Carnaval marks a period of festivity prior to the beginning of Lent. Lent was, and for some still is, a 40-day period of solemnity and fasting with the removal of meat from the diet being a key feature. You can see the word carne (meat) in Carnaval; traditionally, this was the last chance to eat meat before the Lenten fast. Today, Carnaval often resembles a lively, multi-day party.

Falling in either February or March, Carnaval is typically celebrated during the five days that precede Ash Wednesday, the first day of Lent. In some countries, Carnaval lasts longer, overlapping other local celebrations. In many regions, traditions such as throwing water and eggs can start over a month before the actual holiday. The planning for the next year’s parades, parties, and dance groups often starts as soon as the current Carnaval ends!

Vocabulario para celebrar
los bailarines dancers
la banda musical band
Carnaval Carnival
los cascarones confetti-filled eggs
el disfraz costume
las máscaras masks

Describe a costume you would design for Carnaval. What images inspired you?

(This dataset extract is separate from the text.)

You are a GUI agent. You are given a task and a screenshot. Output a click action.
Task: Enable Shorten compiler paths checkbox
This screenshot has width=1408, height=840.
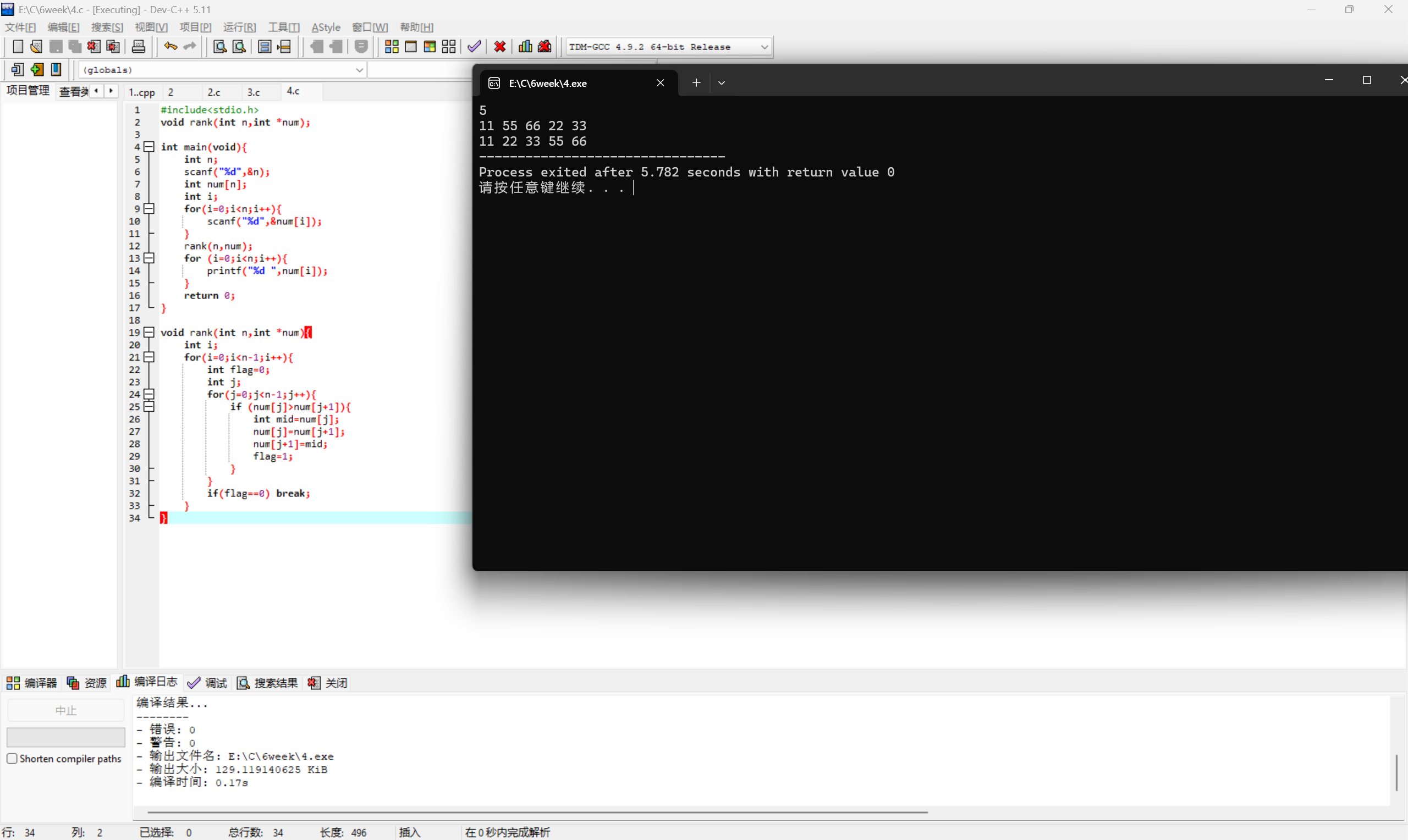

Disfraces Elaborate costumes are central to the Carnaval celebration. This costume, entitled “África soy yo,” appeared in Las Palmas, in the Canary Islands.

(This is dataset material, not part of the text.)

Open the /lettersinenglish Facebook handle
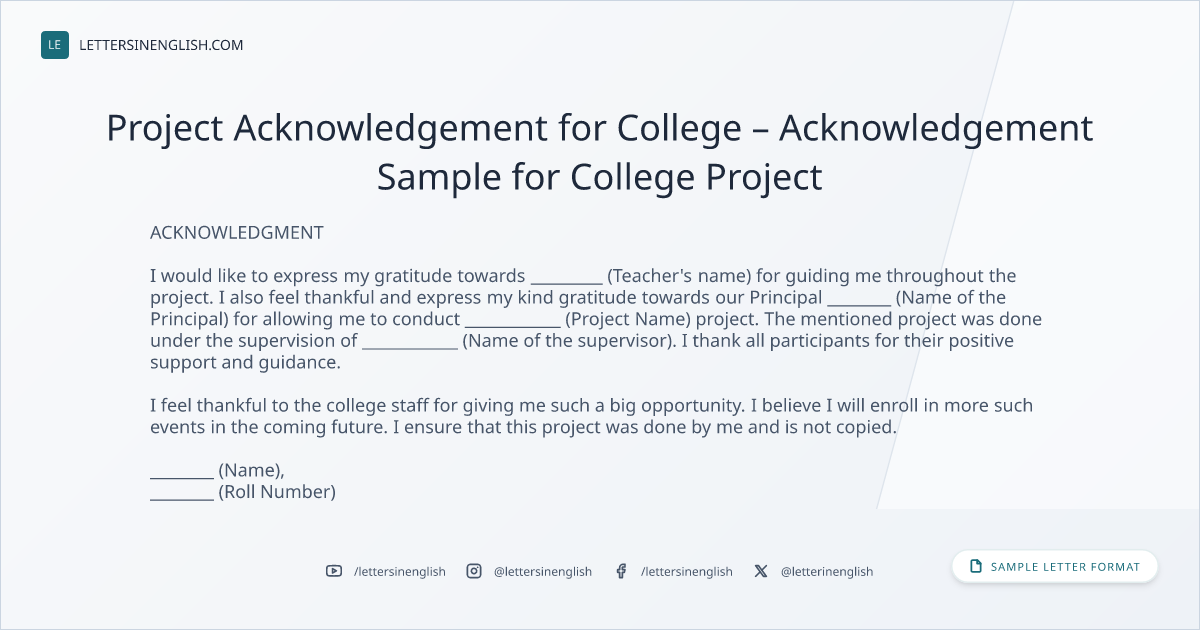The image size is (1200, 630). (687, 571)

Carnaval Revelers dance in Encarnación, site of the largest celebration in Paraguay.




Cascarones Breaking cascarones on the heads of friends and other party-goers is a Carnaval tradition. The sprinkling of confetti from these hollowed-out eggs is said to bring good luck, as seen here in Mazatlán.


Máscaras are a Carnaval tradition dating back to medieval Spain. This masked dancer is from the parade in Oruro, where some 40,000 folkloric dancers and musicians participate.




Bailarines folklóricos Dancers from the Mestizaje dance group perform in Barranquilla. The Colombian government proclaimed this city’s Carnaval celebration, which combines indigenous, African, and European traditions, a National Cultural Heritage. UNESCO declared it a “Masterpiece” for its cultural uniqueness.

  1.   The ways in which Carnaval is celebrated in the Spanish-speaking world differ depending on the region. Why do you think the celebrations have evolved differently?
  2.   Compare the traditions of Carnaval to any holiday that you celebrate. Which one(s) are similar? How are they similar?